Je suis persuadé que les historiens verront dans cette pandémie le point de départ de changements fondamentaux dans les sociétés et les relations internationales. Des changements d’une ampleur comparable à ceux engendrés par la Seconde Guerre mondiale, la réponse américaine au 11-Septembre ou la crise financière de 2008. En étant pessimiste et en voyant comment des régimes comme la Hongrie et les Philippines ont profité de la pandémie pour s’arroger des pouvoirs d’exception, on peut facilement imaginer une dérive autocratique ou fascisante dans de nombreux pays, le regain des nationalismes sur fond de crise économique, les conflits internes, la persécution de boucs émissaires, des tensions internationales attisées par des autocrates en quête de diversion.

Mais on peut aussi faire preuve d’optimisme, car cette maladie n’a pas son pareil pour révéler les incompétences et la démagogie de certains pouvoirs publics. Elle a secoué les scléroses politiques et promu le professionnalisme et l’expertise.

La réponse actuelle au Covid marque-t-elle un bouleversement idéologique ?

La pandémie a amené des changements idéologiques importants. Chez nous comme ailleurs, c’en est fini des gouvernements à la Margaret Thatcher ou à la Ronald Reagan qui prêchaient pour moins d’État. Vu l’importance de pouvoirs publics forts face à cette menace, il est difficile aujourd’hui de cautionner les versions les plus extrémistes du néolibéralisme, d’assurer que le marché et la philanthropie peuvent avoir solution à tout, de dire comme Reagan que « le gouvernement n’est pas la solution au problème, mais une partie du problème ». Ce changement est patent dans l’opinion publique américaine, comme dans les politiques lancées par Washington.

Vingt ans après le 11-Septembre, quels nouveaux défis internationaux entrevoyez-vous ?

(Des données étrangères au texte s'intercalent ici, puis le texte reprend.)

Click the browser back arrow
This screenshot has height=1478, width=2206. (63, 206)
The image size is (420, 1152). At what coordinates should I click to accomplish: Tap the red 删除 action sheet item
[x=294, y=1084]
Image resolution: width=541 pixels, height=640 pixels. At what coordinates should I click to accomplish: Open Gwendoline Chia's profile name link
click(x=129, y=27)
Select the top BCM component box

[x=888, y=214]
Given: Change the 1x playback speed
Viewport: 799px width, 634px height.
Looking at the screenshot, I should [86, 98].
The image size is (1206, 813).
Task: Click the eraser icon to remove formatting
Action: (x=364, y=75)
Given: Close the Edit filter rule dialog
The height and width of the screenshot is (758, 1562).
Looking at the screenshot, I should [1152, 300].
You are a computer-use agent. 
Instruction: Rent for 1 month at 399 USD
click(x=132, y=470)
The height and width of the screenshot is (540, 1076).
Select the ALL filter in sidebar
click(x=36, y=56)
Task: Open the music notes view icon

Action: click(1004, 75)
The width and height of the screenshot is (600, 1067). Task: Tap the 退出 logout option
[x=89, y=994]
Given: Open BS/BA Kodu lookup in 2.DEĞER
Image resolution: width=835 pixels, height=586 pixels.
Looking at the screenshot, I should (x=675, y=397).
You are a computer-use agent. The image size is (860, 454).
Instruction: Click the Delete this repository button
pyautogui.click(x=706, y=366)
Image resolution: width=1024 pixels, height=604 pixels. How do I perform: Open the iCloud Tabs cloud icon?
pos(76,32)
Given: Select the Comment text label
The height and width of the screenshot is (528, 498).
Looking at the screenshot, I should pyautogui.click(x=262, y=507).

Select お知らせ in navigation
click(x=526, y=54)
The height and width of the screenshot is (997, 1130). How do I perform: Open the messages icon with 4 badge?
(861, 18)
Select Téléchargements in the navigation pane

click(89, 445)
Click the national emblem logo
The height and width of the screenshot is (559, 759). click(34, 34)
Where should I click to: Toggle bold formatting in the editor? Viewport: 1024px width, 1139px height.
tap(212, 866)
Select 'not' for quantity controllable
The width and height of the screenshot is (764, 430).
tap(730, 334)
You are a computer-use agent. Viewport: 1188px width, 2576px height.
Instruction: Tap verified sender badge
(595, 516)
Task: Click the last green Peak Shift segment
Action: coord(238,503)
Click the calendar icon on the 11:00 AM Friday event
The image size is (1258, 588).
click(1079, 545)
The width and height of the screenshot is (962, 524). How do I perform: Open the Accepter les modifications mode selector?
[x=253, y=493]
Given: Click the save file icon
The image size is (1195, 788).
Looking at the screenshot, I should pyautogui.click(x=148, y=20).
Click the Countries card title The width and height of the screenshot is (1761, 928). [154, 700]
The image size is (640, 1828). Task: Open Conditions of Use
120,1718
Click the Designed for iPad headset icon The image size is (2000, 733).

La Chine. Les démocraties occidentales, notamment les États-Unis, se sont fourvoyées en considérant ce pays comme une sorte de dictature capitaliste que l’on pourrait amadouer en l’intégrant au commerce mondial. Ce régime a des ambitions totalitaires et des prétentions territoriales. Il déclare même son modèle exportable en arguant de sa réponse efficace à la pandémie, alors que des pays comme la Corée du Sud et Taïwan ont obtenu d’excellents résultats sans imposer autant de contraintes à leur population. Sa montée en puissance, ces quatre dernières années, tient aussi au recul de la stature et de la légitimité des États-Unis. Une fois encore, il est urgent de les redorer.